### Your tasks
- 1) Translate this sentence from the journal entry into Spanish: "We then had a BBQ with friends and family."
- 2) Rename "counselor" to "bishop" in the journal entry passage from "Later in the" up to and including "schedules...it's very consuming...", and write out the passage with that change.

━━ Page excerpt ━━

SAT:  Oakley was baptized.  She was beautiful.  It was a perfectly crazy day filled with last minute dress shopping, ice cream, cooking, and getting ready.  It was hectic, but we still made it on time.  I surprisingly wasn't feeling terribly emotional or stressed.  I was enjoying it, and was super proud of Oakley.  She was beaming.  Once they greeted her with a towel, I went back there...I immediately gave her a huge hug, in which case...I could not let go.  I held on tight, because I was holding a perfect angel...and I felt it.  We both cried, and the words we exchanged are mine to cherish, but it was a moment not expected, but I will remember always...




We then had a BBQ with friends and family. It was a nice evening...no drama...we were unable to confirm her that day because there wasn't a bishopric member in town, so we were planning on doing it the following evening...

SUN:  Day of confirmation.  ALSO, day dishwasher floods EVERYWHERE in the kitchen...NO GOOD.  We sopped it up and texted the landlord...

Later in the evening it is about 7:15, and most of the family is to the house, and the counselor to confirm her is to be at our door any minute...but wait...we are missing a crucial element...BRIAN!!!  After several phone calls, and different routes, I find that he is getting off work late.  There had been a miscommunication somewhere...SIGH...in the hustle and bustle, and the craziness, I decide to step outside, and get some fresh air where no one can see me fall apart...I am just a little overwhelmed in life trying to organize schedules for 7 people, and many times, I have to reschedule these schedules...it's very consuming...

While out there, family members had come out front to express their frustration not knowing I am there as well.  It was just too much.  I walked away.  I didn't want that spirit in my home on the night my daughter was to receive the spirit...so I left. 

MON:  I was a big fat mess.  I am evaluating and re-evaluating in my head myself, my life, just everything...I definitely try super hard to keep up.  Romy generally has 3 appts a week...but most of the time it's more.  She goes to three days of therapy, and then sees an ophthalmologist, neurologist, cardiologist, ENT, GI specialist, and her regular pediatrician.  This is just her...we have four other children that have their own needs...and a house, that has it's own needs...I was just feeling the stress of this, and the stress of my husband who works SO INCREDIBLY HARD seven days a week. 

TUES:  Oakley and Parker have surgery.  Oakley was oddly excited for it.  It quickly faded into a poor lifeless recovering girl.  She was miserable.  Parker on the other hand was feeling good...he was weak coming out, but by the time we got home perked up and wanted to play his DS.  Oakley laid lifeless on the couch.  I had to keep telling Parker to relax, that doing to much would not be a good thing.  I was so lucky to have a friend from high school come and help me.  She had seen me post about the kids, and wanted to help...I know it was answers to my desperate prayers for help.  With Brian gone, I needed another set of hands...and I am so thankful for her...!!

━━━
━━ Records supplied ━━

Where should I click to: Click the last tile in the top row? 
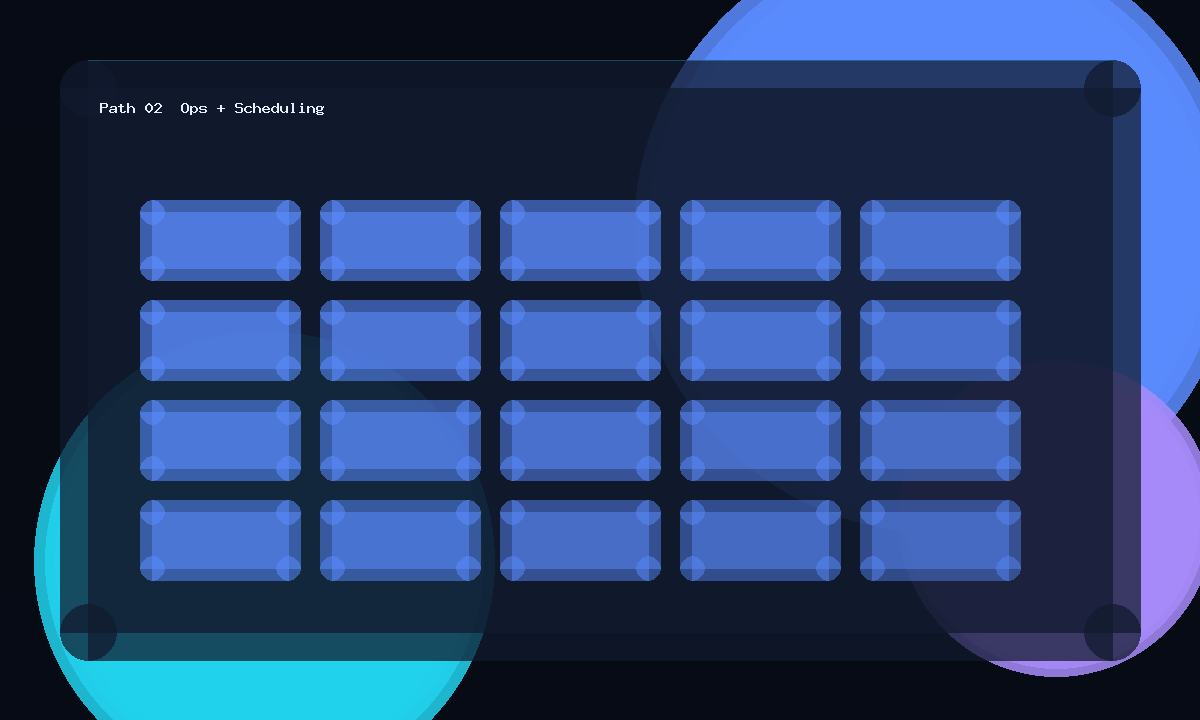[940, 240]
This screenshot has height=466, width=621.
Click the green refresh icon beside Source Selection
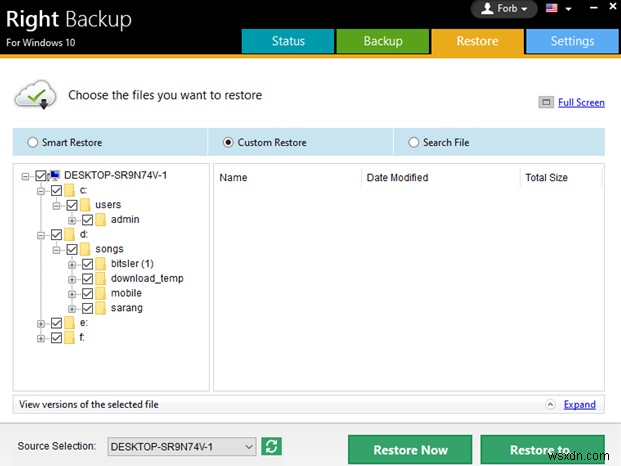pyautogui.click(x=271, y=447)
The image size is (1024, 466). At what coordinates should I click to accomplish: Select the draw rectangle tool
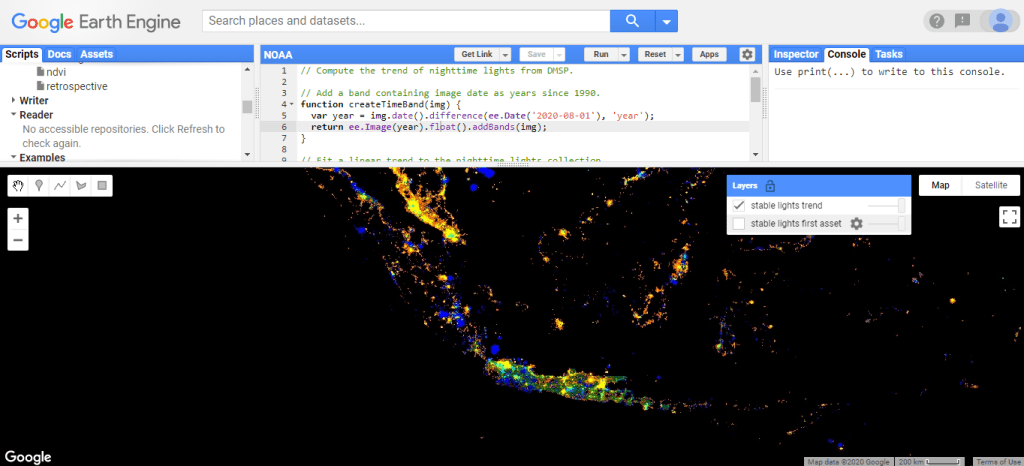coord(101,185)
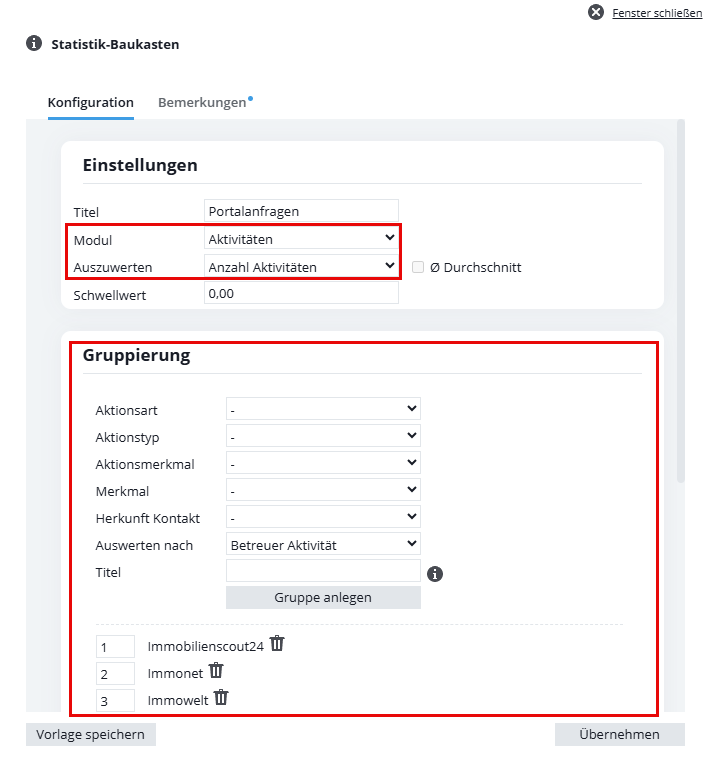
Task: Click the Fenster schließen link
Action: 656,13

━━━

### Results of the tasks
- 1) Luego hicimos una barbacoa con amigos y familia.

- 2)
Later in the evening it is about 7:15, and most of the family is to the house, and the bishop to confirm her is to be at our door any minute...but wait...we are missing a crucial element...BRIAN!!!  After several phone calls, and different routes, I find that he is getting off work late.  There had been a miscommunication somewhere...SIGH...in the hustle and bustle, and the craziness, I decide to step outside, and get some fresh air where no one can see me fall apart...I am just a little overwhelmed in life trying to organize schedules for 7 people, and many times, I have to reschedule these schedules...it's very consuming...